Wahnsinn und Gewicht
Über Diät-Päpste, Psy-Experten und eigensinnige Frauenkörper
Während Über- bzw. Mehrgewicht oft auf mangelndes Wissen über eine ‚richtige‘ Ernährung zurückgeführt wird (obwohl hierfür jede Grundlage fehlt), wird auch bei untergewichtigen Menschen der Intellekt angezweifelt – hier in Richtung: ‚verrückt‘ ‚psychisch gestört‘ - wenn sie es nicht schaffen, das Normkörperideal im Normgewicht zu erfüllen bzw. sich dem gar aktiv widersetzen. Ist es nicht erstaunlich, dass beide Extremgewichtsbereiche mit dem Vorwurf der mangelnden Vernunft einhergehen?!
Die rationale Denkfähigkeit abzusprechen ist eines der ‚beliebtesten‘ Mittel der 'Unterdrückung'. Hier lohnt es sich genauer hinzuschauen:
Mehrgewicht ist eines der letzten großen Tabus, wird aber nicht mit psychischer Krankheit verbunden, sondern mit Faulheit, Gier und Völlerei etc. erklärt. Die alten Todsünden werden bemüht, um Menschen auf Spur zu halten. Die Diät-Päpste von heute verkaufen unter dem Deckmäntelchen der Aufklärung das Erlösungswissen (‚du bist dumm und unwissend - ich helfe dir mit meinem Expertenwissen dich von Sünden zu befreien‘). Wer bestimmt, was Sünde ist bzw. die Schlankheitsgebote aufgestellt hat, wird kaum hinterfragt. Menschen, die dies tun, indem sie sich zB für Anti-Diskriminierung einsetzen oder den BMI entzaubern, sind dementsprechend oft den Anfeindungen der Gläubigen ausgesetzt.

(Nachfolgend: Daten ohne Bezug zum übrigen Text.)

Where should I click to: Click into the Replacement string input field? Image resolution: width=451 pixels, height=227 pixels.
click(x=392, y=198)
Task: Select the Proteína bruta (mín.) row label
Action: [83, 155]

Untergewicht ist gesellschaftlich ebenso gefährlich, da auch hier das Ideal eines reproduktions- und funktionsfähigen Leistungs- und Normkörpers, der seinen Wert also v.a. durch den Wert für andere erhält, in Frage gestellt wird. Während hungernde Frauen mit Mehr- oder oberen ‚Normal‘gewicht als vernünftig gelten, ändert sich dies im UG. Plötzlich gilt dasselbe Verhalten (!) als unvernünftig und wird pathologisiert. Die unmittelbaren Erklärungsansätze (Hungern um gesund/normschön zu werden) versagen. Da die Ärzte keine physiologischen Ursachen (zB in der Gebärmutter, altgriechisch hystéra) finden konnten, wurde - mit Aufkommen der Psychiatrie im letzten Jhd. - angenommen, dass ‚die Psyche‘ der Frauen gestört sein muss – anders kann man(n) es sich nicht erklären. Warum sollten Frauen im Vollbesitz ihrer geistigen Kräfte hungern?
Die Körperschemastörung bietet ein einfaches, in sich logisches Erklärungsmodell, welches auf der Annahme beruht, dass die Frauen einfach nicht wüssten, wie dünn sie sind und also schlicht die Realität nicht richtig erfassen können.
Nun wird alles logisch und einfach für den Arzt/Psy-Experten, der nun (ähnlich wie der Diätpapst mit seinem Expertenwissen) den armen, unzurechnungsfähigen Wesen ritterhaft die Augen öffnen kann: „schau, wie dünn du bist – und nun iss, mein Kind, und sei mir dankbar, dass ich dich gerettet hab‘.“
Diese überspitze Darstellung trifft heute glücklicherweise bzw. hoffentlich nicht mehr zu. Heute hat man schon etwas mehr verstanden, dass das Hungern oder Überessen aus sehr rationalen Gründen gesucht werden kann, z.B. als emotionale Überlebensstrategie, Protest, weil es sich gut anfühlt etc. (vgl. den Beitrag zu verschiedenen Perspektiven auf Essstörungen). Da die 'Rationalität' der Motive aber nicht offen zu Tage tritt und gängigen Normvorstellungen widerspricht (z.B. ist nicht jedem einleuchtend, wie gut sich ein hungernder Körper für manche Menschen tatsächlich anfühlen kann) hält sich das Vorurteil, dass Menschen in Extremgewichtsbereichen nicht rational agieren würden, beständig. Implizit kann so das gesellschaftlich erwünschte Ideal eines reproduktionsfähigen Leistungskörpers verteidigt werden.
Welch' Befreiung kann es da sein, sich vom gesellschaftlichen Ideal eines ‚gesunden’ und ‚heiligen’ Körpers zu lösen und ein eigenes 'Körperideal' aufzustellen, dass sich nicht an der Norm, sondern an eigenen Werten orientiert.